Mr. Knox gathered himself together. ‘Why, this, my man, that the harlotry of old Babylon is not dead yet, but like a snake lifteth a dry head from the dust wherein you think to have crushed her. Bite, snake, bite, I say; for the rather thou bitest, the rather shall thy latter end come. Heard ye not, sirs, how they trounced a bare-polled priest in the house of Rimmon, before the idol of abomination herself, these two days by past? I praise not, I blame not; I say, him that is drunken let him be drunken still. More becomes me not as yet, for all is yet to do. I fear to prejudge, I fear to offend; let us walk warily, brethren, until the day break. But I remember David, ruler in Israel, when he hoped against hope and knew not certainly that his cry should go up as far as God. For no more than that chosen minister can I look to see the number of the elect made up from a froward and stiff-necked generation. Nay, but I can cry aloud in the desert, I can fast, I can watch for the cloud of the gathering wrath of God. And this shall be my prayer for you and for yours, Be wise, etc.’ He did pray as he spoke, with his strong eyes lifted up above the housetops—a bidding prayer, you may call it, to which the people’s answer rumbled and grew in strength. One or two in the street struck into a savage song, and soon the roar of it filled the long street:

The hunter is Christ, that hunts in haste,

The hounds are Peter and Paul;

The Pope is the fox, Rome is the rocks,

That rubs us on the gall.

A gun in the valley told them that the Queen was away. It was well that she was guarded.

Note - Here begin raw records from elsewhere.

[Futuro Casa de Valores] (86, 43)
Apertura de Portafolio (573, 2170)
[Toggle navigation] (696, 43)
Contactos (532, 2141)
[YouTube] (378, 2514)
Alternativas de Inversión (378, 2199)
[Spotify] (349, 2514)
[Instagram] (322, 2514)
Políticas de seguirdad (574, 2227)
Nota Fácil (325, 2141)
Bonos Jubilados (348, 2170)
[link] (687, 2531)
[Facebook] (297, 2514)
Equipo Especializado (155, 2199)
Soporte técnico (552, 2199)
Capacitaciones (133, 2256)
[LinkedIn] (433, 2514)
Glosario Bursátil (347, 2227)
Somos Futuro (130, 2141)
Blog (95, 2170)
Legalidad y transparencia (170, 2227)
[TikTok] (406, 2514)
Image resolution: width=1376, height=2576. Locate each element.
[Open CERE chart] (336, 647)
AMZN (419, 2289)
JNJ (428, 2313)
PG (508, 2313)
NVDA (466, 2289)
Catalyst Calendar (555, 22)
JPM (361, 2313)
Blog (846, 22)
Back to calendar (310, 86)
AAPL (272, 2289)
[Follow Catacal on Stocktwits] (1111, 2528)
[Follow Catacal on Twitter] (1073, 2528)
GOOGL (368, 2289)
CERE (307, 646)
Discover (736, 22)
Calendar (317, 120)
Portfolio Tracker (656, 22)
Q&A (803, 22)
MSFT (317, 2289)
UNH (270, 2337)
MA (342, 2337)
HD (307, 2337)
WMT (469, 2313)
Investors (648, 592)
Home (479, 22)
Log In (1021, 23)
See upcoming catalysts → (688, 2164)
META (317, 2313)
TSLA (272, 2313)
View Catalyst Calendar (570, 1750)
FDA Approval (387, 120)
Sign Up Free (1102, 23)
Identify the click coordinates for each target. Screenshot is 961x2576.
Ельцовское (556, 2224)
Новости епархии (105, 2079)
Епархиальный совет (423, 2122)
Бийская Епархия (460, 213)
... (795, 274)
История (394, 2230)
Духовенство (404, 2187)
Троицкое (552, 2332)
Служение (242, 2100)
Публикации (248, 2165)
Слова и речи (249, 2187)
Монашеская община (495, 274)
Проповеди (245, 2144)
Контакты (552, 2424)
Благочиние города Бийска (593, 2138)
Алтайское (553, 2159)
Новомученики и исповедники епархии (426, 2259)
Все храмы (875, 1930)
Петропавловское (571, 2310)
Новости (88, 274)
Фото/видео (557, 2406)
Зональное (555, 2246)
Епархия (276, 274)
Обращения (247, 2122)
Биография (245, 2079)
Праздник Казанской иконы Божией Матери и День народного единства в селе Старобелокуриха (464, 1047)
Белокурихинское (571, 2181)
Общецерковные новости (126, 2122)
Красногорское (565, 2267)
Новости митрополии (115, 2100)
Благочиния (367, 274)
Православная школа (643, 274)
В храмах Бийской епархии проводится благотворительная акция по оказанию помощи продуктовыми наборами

Des-Essars, the Queen’s French page, in that curious work of his, half reminiscence and half confession, which he dubs Le Secret des Secrets, has a note upon this day, and the aspect of the crowd, which he says was dangerous. ‘Looking up the hill,’ he writes, ‘towards the Netherbow Port, where we were to stop for the ceremony of the keys, I could see that the line of sightseers was uneven, ever surging and ebbing like an incoming sea. Also I had no relish for the faces I saw—I speak not of them at the windows. Certainly, all were highly curious to see my mistress and their own; and yet—or so I judged—they found in her and her company food for the eyes and none for the heart. They appeared to consider her their property; would have had her go slow, that they might fill themselves with her sight; or fast, that they might judge of her horsemanship. We were a show, forsooth; not come in to take possession of our own; rather admitted, that these close-lipped people might possess us if they found us worthy—ah, or dispossess us if they did not. Here and there men among them hailed their favourites: the Lord James Stuart was received with bonnets in the air; and at least once I heard it said, “There rides the true King of Scots.” My Lord Chancellor Morton, riding immediately before the Queen’s Grace, did not disdain to bandy words with them that cried out upon him, “The Douglas! The Douglas!” He, looking round about, “Ay, ye rascals,” I heard him say, “ye know your masters fine when they carry the sword.” He was a very portly, hearty gentleman in those days, high-coloured, with a full round beard. But above all things in the world the Scots lack fineness of manners. It was not that this Earl of Morton desired to grieve the Queen by any freedom of his; but worse than that, to my thinking, he did not know that he did it. As for my lords her Majesty’s uncles, their reception was exceedingly unhappy; but they cared little for that. Foolish Monsieur de Châtelard made matters worse by singing like a boy in quire as he rode behind his master, Monsieur d’Amville. This he did, as he said, to show his contempt for the rabble; but all the result was that he earned theirs. I saw a tall, gaunt, bearded man at a window, in a black cloak and bonnet. They told me that was Master Knox, the strongest man in Scotland.’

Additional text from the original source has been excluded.